The cleaning blade 7 is fixed to the cleaning container 29 and provided such that an elastic rubber portion at the edge comes into contact with the photosensitive drum 4 in a counter direction to the rotation direction (the arrow D direction in FIG. 3) of the photosensitive drum 4. When an image is formed, the cleaning blade 7 wipes a residual transfer toner remaining on the photosensitive drum 4 to clean up the surface of the photosensitive drum 4. At this time, to sufficiently wipe off the residual transfer toner, the edge of the cleaning blade 7 is in contact with the surface of the photosensitive drum 4 with a predetermined pressure.

Further, the residual transfer toner wiped from the surface of the photosensitive drum 4 by the cleaning blade 7 is contained in a waste toner containing portion 29c of the cleaning container 29 as a waste toner. Thus, in the cleaning container 29, a waste toner collection sheet member 44 used for preventing the waste toner from leaking out from a gap with the photosensitive drum 4 or the cleaning blade 7 is fixed to the photosensitive drum 4 in the longitudinal direction. Further, cleaning blade end seal members (not illustrated) are provided at both ends in the longitudinal direction of the cleaning blade 7.

2) Configuration of Developing Device 9

The configuration of the developing device 9 will be described with reference to FIG. 3 and FIG. 6. The developing device 9 has a laterally long shape having the longitudinal direction in a direction of the rotation axis line of the developing roller (developer carrier) 6 as the developing unit.
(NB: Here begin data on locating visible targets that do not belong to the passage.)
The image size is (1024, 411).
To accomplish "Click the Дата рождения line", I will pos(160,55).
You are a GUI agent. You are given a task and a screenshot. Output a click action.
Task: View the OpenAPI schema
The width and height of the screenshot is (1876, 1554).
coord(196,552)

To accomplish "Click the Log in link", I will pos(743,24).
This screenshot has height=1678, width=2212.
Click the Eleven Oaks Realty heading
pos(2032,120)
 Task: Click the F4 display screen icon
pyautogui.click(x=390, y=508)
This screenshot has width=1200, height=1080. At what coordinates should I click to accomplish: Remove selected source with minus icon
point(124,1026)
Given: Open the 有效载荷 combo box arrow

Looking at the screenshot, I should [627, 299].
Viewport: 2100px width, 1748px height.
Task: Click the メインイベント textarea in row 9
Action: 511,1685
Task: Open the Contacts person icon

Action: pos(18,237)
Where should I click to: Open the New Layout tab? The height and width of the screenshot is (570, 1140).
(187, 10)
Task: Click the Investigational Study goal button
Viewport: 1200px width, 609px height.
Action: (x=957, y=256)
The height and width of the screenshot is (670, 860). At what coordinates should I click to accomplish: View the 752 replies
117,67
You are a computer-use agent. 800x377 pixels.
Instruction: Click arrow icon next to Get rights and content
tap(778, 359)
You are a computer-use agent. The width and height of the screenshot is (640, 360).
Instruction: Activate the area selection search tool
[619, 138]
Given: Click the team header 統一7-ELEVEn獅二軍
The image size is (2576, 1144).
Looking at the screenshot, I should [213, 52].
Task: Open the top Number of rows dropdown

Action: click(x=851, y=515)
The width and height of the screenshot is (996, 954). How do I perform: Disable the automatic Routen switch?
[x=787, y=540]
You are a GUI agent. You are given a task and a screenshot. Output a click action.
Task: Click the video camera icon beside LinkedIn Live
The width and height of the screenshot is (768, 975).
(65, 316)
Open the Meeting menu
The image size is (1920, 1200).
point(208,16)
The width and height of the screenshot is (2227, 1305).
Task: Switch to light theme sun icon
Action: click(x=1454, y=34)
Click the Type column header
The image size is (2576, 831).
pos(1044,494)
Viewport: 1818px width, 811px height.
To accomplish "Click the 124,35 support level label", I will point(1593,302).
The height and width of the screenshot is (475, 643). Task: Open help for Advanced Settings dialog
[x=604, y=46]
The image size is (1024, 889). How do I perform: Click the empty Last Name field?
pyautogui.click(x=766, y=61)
The developing device 9 is formed of the developing frame 26, a developing blade 31, a developer supply roller 33, developing end seal members 34R and 34L, a flexible sheet member 35, supply roller shaft seals 37R and 37L, and the like in addition to the developing roller 6.

Further, a developing roller gear 40 and a supply roller gear 41 are arranged to the driving side ends of a core material (core metal) 6a of the developing roller 6 and a core material (core metal) 33a of the developer supply roller 33, respectively, and are engaged with a developing drive input gear 42. The developing drive input gear 42 has a developing drive coupling 42a. A drive output coupling (not illustrated) on the apparatus body 2 side is engaged with the developing drive coupling 42a (FIG. 5, FIG. 6), and drive force of a drive motor (not illustrated) is transferred to the apparatus body 2. Accordingly, the developing roller 6 and the developer supply roller 33 are driven to rotate at predetermined rates (in the arrow E direction and the arrow F direction in FIG. 3).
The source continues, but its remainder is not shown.